● WHAT TO WORK ON:
1. From the post below on cell phones and public safety radio, reproduce the part that opens with the words containing "Ever drop your" and closes with "the system itself.".
2. Answer these questions using the post below on cell phones and public safety radio:
(a) How does the post describe the radio traffic of police officers and firefighters?
(b) What stresses does the post say public safety radio sites are engineered to withstand?
(c) At what kinds of events does the post say you may have had difficulty getting access to make a cellphone call?

Friday, October 24, 2014

Why not use cellphones?

I've been asked this question several times lately, as I make the speaking circuit and talk about the need to replace the City's aging radio system. It's a perfectly understandable question, as everyone these days is tethered to their smartphone. To be sure, cell phones are a terrific convenience. They are used all the time by public safety staff, but not for critical communications. There's good reason for that

Police officers and firefighters, are not having one-to-one conversations over the radio system. Rather, their radio traffic is one-to-many. It's a fundamental difference between a cell phone call and a public safety broadcast. Technically, you could use the same cell phone infrastructure to carry a group call, but the more serious limitations of cell phones for emergency communications lie in the design and engineering of the equipment and systems.

Ever drop your smartphone? If so, you had that sinking feeling, because we all know that the chances of it working when you pick it up are iffy. Cracked screens are a dime a dozen. How long do you think a smartphone would hold up in a foot pursuit? Do you think it would work if it got really, really wet, like directing traffic in a downpour, or on the fireground? Sure, you could encase it in the Binford 5000 case (is that reference beginning to date me?), but are you willing to bet your life on that? Public safety radios are weather-sealed, robust and mil-spec. The even greater concern, however, is not the end-user device, but rather the system itself.

Cell sites are not built to the same standard as public safety radio sites, which are engineered to withstand higher stress from such things as wind, lightning strikes, ice, and natural disasters. Public safety radio systems are designed with backups and redundancies to minimize the likelihood of failure. They also manage traffic differently, giving users priority for access to the system based on the criticality of their function. If you've ever tried using your cellphone at a big event, like a football game, festival, or mass gathering, you've probably experienced difficulty getting access to make a call. Traffic can overwhelm cell sites pretty quickly, as hundreds or thousands of users are competing for the same resources at the same time in the same area.

Experience around the country in critical incidents and events, like hurricanes, tornadoes, windstorms, ice storms, and the like has shown over and over again that cell phone communications are simply too vulnerable to be relied upon for vital communications in emergencies. Simply put, when you most need communications, cell phones are least likely to work.

● DATA PROVIDED:
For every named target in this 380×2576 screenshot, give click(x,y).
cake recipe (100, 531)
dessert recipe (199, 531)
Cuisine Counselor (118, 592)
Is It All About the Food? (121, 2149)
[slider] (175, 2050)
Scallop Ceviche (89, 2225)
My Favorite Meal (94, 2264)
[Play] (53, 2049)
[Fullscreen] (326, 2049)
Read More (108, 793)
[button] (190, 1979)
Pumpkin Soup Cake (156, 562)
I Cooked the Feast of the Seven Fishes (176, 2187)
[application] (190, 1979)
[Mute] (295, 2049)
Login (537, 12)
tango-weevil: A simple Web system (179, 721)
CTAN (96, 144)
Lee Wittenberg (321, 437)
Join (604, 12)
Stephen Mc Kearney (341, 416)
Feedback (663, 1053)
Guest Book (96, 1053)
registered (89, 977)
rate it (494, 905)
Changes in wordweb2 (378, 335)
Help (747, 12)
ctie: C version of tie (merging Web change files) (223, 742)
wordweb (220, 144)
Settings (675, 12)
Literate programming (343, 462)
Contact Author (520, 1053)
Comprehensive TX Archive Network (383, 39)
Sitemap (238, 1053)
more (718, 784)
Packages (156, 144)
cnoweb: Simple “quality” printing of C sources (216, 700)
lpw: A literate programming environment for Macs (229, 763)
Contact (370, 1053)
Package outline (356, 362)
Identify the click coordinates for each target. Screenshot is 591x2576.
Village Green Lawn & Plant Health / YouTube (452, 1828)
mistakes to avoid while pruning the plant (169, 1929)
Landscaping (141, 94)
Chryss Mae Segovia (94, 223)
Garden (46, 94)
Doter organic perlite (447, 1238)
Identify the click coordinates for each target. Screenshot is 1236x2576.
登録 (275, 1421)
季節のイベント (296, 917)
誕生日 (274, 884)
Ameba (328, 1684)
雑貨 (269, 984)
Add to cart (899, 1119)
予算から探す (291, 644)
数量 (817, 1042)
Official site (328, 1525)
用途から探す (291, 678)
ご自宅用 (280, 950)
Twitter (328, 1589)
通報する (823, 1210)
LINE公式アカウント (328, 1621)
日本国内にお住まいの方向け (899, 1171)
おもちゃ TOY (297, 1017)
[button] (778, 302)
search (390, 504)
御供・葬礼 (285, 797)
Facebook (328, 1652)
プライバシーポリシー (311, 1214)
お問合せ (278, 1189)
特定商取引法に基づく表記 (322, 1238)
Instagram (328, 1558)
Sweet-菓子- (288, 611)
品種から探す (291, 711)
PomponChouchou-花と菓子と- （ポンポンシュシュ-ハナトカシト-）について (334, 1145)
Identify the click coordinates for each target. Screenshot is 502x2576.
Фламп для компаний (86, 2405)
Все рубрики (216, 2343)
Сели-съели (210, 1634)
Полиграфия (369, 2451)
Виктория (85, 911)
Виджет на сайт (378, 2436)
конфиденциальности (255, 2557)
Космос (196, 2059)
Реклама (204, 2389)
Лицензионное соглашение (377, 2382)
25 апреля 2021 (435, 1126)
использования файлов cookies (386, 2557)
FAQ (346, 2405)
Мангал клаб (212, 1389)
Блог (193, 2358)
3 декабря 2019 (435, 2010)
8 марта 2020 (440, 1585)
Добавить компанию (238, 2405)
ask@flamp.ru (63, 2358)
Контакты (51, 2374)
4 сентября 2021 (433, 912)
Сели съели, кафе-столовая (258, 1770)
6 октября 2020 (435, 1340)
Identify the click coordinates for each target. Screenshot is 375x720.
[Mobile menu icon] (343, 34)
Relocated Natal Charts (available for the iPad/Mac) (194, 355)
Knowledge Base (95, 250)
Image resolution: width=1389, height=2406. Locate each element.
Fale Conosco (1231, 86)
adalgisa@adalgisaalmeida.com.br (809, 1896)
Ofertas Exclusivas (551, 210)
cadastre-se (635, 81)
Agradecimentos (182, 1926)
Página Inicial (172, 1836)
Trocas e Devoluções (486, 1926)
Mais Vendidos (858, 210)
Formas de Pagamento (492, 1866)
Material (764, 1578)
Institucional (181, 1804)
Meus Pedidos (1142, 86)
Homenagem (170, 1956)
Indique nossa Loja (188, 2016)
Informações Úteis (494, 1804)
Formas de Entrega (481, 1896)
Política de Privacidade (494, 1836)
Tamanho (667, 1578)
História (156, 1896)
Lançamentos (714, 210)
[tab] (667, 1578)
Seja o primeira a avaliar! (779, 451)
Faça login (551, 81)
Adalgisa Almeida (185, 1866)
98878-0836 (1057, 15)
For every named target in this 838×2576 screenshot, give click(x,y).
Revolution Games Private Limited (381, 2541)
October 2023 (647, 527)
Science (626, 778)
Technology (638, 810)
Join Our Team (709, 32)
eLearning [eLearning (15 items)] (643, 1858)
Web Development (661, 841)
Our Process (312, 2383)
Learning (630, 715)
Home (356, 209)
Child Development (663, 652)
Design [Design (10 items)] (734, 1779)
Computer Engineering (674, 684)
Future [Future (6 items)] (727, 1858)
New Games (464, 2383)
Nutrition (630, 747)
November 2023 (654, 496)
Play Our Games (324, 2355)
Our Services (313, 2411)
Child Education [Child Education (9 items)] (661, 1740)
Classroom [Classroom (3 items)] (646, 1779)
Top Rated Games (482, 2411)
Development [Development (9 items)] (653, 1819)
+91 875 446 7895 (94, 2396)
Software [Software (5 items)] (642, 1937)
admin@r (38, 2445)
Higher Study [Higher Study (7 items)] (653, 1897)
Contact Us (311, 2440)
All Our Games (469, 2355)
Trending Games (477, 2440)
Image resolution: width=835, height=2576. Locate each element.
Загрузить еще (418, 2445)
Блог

● RESULTS IN ORDER:
1.
Ever drop your smartphone? If so, you had that sinking feeling, because we all know that the chances of it working when you pick it up are iffy. Cracked screens are a dime a dozen. How long do you think a smartphone would hold up in a foot pursuit? Do you think it would work if it got really, really wet, like directing traffic in a downpour, or on the fireground? Sure, you could encase it in the Binford 5000 case (is that reference beginning to date me?), but are you willing to bet your life on that? Public safety radios are weather-sealed, robust and mil-spec. The even greater concern, however, is not the end-user device, but rather the system itself.

2.
(a) It is one-to-many, not one-to-one.
(b) Wind, lightning strikes, ice, and natural disasters.
(c) A football game, festival, or mass gathering.